--- DATA RECORDS Enclosed Below ---

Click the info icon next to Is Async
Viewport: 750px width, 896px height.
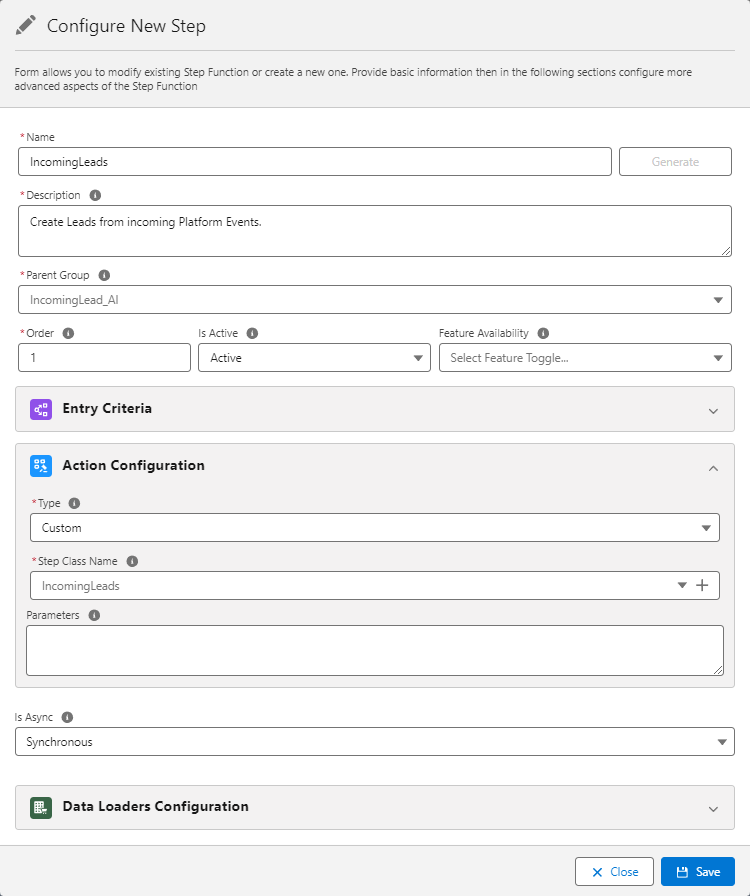tap(65, 717)
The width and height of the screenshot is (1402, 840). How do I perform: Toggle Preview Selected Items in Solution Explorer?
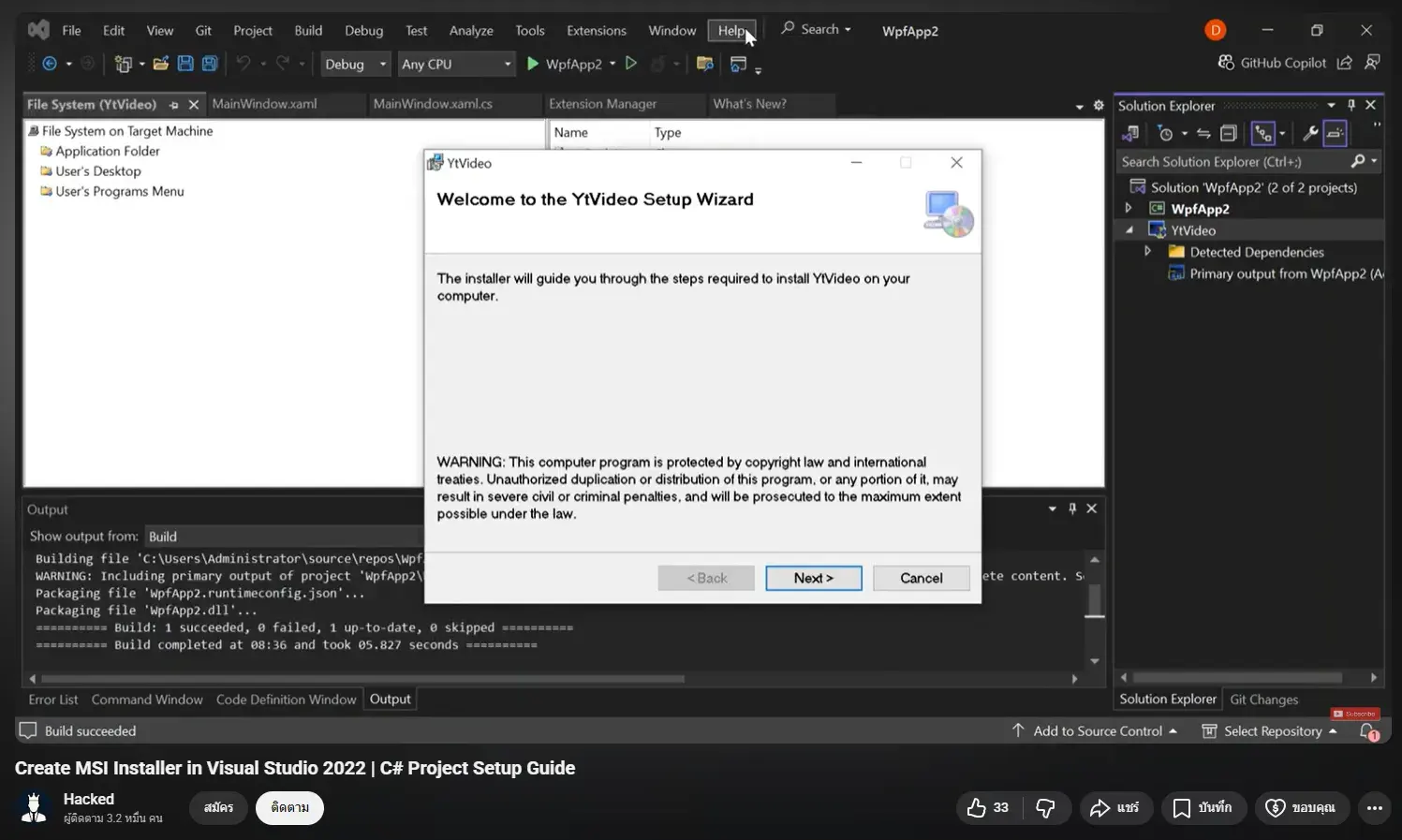coord(1336,134)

--- End of Enclosed DATA RECORDS ---

WHAT NEEDS TO BE DONE>
Leave every picture out. Retype the remaining data exactly.

YOUR SOLUTION>
Click the info icon next to Is Async
Viewport: 750px width, 896px height.
tap(65, 717)
The width and height of the screenshot is (1402, 840). How do I perform: Toggle Preview Selected Items in Solution Explorer?
coord(1336,134)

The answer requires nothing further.